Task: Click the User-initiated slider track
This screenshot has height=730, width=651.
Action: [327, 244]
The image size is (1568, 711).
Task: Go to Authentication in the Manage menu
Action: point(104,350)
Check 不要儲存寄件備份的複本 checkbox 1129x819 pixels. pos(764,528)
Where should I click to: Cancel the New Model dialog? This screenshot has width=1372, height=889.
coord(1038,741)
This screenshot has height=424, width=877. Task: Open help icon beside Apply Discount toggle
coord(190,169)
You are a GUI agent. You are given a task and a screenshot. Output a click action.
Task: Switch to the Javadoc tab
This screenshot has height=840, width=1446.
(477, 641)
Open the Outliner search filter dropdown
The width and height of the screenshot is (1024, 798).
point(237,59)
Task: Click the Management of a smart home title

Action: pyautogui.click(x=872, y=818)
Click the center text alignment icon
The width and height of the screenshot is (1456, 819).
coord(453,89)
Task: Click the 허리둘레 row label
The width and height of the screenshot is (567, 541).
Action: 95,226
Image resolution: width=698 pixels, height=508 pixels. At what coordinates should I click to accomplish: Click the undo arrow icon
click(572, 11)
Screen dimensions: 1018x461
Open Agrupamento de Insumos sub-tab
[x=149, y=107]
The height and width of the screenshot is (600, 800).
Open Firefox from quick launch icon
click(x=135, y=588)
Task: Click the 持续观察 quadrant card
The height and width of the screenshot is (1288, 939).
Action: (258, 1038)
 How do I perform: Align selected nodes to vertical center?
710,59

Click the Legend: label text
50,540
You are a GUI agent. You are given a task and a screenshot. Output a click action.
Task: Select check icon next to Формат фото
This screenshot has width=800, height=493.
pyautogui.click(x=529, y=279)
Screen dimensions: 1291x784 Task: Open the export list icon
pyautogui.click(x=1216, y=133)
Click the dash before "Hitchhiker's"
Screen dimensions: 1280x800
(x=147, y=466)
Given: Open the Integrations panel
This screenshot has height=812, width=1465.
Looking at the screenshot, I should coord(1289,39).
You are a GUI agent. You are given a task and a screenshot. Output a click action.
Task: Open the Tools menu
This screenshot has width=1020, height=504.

*Exercise objective:*
Beginning at the line where "Task: Click the Management" appears, extract each line through the end of the data above; keep them exact and include nothing else.

*Response area:*
Task: Click the Management of a smart home title

Action: pyautogui.click(x=872, y=818)
Click the center text alignment icon
The width and height of the screenshot is (1456, 819).
coord(453,89)
Task: Click the 허리둘레 row label
The width and height of the screenshot is (567, 541).
Action: 95,226
Image resolution: width=698 pixels, height=508 pixels. At what coordinates should I click to accomplish: Click the undo arrow icon
click(572, 11)
Screen dimensions: 1018x461
Open Agrupamento de Insumos sub-tab
[x=149, y=107]
The height and width of the screenshot is (600, 800).
Open Firefox from quick launch icon
click(x=135, y=588)
Task: Click the 持续观察 quadrant card
The height and width of the screenshot is (1288, 939).
Action: (258, 1038)
 How do I perform: Align selected nodes to vertical center?
710,59

Click the Legend: label text
50,540
You are a GUI agent. You are given a task and a screenshot. Output a click action.
Task: Select check icon next to Формат фото
This screenshot has width=800, height=493.
pyautogui.click(x=529, y=279)
Screen dimensions: 1291x784 Task: Open the export list icon
pyautogui.click(x=1216, y=133)
Click the dash before "Hitchhiker's"
Screen dimensions: 1280x800
(x=147, y=466)
Given: Open the Integrations panel
This screenshot has height=812, width=1465.
Looking at the screenshot, I should coord(1289,39).
You are a GUI agent. You are given a task and a screenshot. Output a click action.
Task: Open the Tools menu
This screenshot has width=1020, height=504.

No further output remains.